━━━━━ DOCUMENT ━━━━━

# Dyeing- lastest result



## ptober (Mar 24, 2011)

I have tried a new method(to me) for making variegated yarn. Here are the results.

tks. for looking


----------



## Janallyn (Feb 16, 2016)

Lovely, nice colors

Jan


----------



## debg05 (Mar 25, 2013)

Very pretty! Do you have plans for them?


----------



## EstherOne (Jan 25, 2016)

ptober said:


> I have tried a new method(to me) for making variegated yarn. Here are the results.
> 
> tks. for looking


Looks nice!
Are you willing to share the method?


----------



## mama879 (Jan 27, 2011)

Very nice colors, going to be very pretty knitted or crocheted.


----------



## wordancer (May 4, 2011)

Nice sassy colors, i like!


----------



## run4fittness (May 22, 2011)

Looks good to me :sm24:


----------



## Cdambro (Dec 30, 2013)

I like your colors So I hope you are happy with the results of your new method. Nicely syed.


----------



## MousePotatoKnits (Oct 23, 2013)

Love the colors. Please share with us the knitted result.


----------



## Woodstockgranny (Feb 6, 2013)

Great color, can't wait to see how this works up.


----------



## gardenpoet (Jun 24, 2016)

Fun! Looks like it took some doing, too.


----------



## betty boivin (Sep 12, 2012)

━━━━━ STORED DATA ━━━━━

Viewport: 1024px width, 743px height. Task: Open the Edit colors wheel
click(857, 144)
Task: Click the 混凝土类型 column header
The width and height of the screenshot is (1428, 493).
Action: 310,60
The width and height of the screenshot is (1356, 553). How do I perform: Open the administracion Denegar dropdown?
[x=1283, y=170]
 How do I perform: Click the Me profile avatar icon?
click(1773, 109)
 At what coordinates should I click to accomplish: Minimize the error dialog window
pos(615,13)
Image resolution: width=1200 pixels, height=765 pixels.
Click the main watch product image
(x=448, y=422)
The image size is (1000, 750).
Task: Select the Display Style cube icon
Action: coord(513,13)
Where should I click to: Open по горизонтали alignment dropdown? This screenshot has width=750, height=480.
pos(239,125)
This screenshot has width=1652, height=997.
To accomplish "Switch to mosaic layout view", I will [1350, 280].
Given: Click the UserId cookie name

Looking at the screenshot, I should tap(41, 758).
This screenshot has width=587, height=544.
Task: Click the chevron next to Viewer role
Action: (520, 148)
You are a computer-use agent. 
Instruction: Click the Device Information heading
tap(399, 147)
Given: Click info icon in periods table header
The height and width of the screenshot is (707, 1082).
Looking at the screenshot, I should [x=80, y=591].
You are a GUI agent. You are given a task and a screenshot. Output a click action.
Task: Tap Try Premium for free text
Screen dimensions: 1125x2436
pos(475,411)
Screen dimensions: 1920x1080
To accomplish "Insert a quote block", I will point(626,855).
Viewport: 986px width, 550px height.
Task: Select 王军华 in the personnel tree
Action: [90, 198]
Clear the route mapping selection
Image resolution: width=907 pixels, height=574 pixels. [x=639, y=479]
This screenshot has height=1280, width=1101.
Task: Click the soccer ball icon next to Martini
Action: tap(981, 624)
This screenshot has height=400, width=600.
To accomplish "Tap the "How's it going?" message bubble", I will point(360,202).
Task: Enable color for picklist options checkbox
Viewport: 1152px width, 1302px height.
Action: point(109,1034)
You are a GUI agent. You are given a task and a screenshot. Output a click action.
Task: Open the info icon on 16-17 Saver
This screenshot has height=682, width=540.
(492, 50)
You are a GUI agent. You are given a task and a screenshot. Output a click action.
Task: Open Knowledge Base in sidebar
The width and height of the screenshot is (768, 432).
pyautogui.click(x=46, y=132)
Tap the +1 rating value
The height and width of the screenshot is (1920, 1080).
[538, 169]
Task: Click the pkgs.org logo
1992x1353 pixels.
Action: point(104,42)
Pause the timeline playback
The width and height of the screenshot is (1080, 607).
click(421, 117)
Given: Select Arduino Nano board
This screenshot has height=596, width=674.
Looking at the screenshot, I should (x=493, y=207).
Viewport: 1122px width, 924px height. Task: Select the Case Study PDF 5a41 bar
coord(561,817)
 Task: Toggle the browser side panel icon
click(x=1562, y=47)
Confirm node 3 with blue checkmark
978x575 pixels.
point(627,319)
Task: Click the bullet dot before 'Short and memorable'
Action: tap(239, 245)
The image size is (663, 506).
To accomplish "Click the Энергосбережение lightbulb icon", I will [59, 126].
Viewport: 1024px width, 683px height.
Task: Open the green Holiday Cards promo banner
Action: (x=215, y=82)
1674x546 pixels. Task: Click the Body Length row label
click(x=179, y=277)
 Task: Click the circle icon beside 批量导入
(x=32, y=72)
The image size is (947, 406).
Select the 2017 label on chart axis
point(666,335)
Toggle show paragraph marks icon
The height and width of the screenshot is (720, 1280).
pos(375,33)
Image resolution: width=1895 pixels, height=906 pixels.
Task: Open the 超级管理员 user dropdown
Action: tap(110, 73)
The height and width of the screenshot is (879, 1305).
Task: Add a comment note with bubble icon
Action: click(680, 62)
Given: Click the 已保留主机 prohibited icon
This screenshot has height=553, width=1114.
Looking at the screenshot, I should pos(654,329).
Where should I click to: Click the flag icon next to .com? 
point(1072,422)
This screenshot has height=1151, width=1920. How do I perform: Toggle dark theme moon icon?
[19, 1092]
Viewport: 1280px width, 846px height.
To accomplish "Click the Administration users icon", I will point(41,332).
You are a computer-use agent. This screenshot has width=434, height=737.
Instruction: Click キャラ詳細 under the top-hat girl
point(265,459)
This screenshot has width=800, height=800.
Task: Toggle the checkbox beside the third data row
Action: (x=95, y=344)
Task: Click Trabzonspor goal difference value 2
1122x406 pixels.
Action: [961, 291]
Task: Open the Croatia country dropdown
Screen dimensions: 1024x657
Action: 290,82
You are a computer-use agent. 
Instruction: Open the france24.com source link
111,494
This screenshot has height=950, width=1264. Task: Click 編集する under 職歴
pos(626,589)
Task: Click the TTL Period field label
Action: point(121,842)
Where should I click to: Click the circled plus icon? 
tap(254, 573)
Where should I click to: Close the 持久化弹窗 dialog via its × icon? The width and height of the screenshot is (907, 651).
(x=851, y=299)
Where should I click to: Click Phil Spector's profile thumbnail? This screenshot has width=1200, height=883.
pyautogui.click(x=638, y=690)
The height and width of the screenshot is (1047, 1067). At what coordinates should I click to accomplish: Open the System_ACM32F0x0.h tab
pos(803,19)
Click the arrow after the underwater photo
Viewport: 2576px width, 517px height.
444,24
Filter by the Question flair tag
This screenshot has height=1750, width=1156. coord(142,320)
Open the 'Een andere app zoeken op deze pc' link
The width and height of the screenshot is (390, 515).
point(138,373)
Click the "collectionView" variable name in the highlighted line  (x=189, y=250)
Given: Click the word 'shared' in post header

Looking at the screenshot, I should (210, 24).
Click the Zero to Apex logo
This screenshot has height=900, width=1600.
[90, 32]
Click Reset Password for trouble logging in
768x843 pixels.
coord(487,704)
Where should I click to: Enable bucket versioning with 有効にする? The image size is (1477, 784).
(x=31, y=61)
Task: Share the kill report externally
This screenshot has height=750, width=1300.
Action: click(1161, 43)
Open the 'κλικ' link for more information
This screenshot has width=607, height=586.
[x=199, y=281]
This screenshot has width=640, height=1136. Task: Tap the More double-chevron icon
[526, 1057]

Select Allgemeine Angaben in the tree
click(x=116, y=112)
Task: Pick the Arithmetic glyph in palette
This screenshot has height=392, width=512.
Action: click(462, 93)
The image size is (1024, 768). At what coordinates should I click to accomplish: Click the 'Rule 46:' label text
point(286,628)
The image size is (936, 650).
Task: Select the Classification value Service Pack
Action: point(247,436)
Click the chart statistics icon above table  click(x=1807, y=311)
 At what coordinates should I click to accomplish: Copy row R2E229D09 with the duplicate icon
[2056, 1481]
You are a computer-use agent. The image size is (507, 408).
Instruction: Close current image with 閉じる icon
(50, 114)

━━━━━

▶ [WHAT YOU NEED TO DO]
[a] In the yarn-dyeing thread, rewrite the paragraph that begins "Very nice colors" more briefly, keeping its main facts.
[b] Give the yarn-dyeing thread again from "## Cdambro (Dec" to "(Oct 23, 2013)", replacing "results" with "outcome".

▶ [SOLUTION LIST]
[a] Very nice colors that will look pretty knitted or crocheted.

[b]
## Cdambro (Dec 30, 2013)

I like your colors So I hope you are happy with the outcome of your new method. Nicely syed.


----------



## MousePotatoKnits (Oct 23, 2013)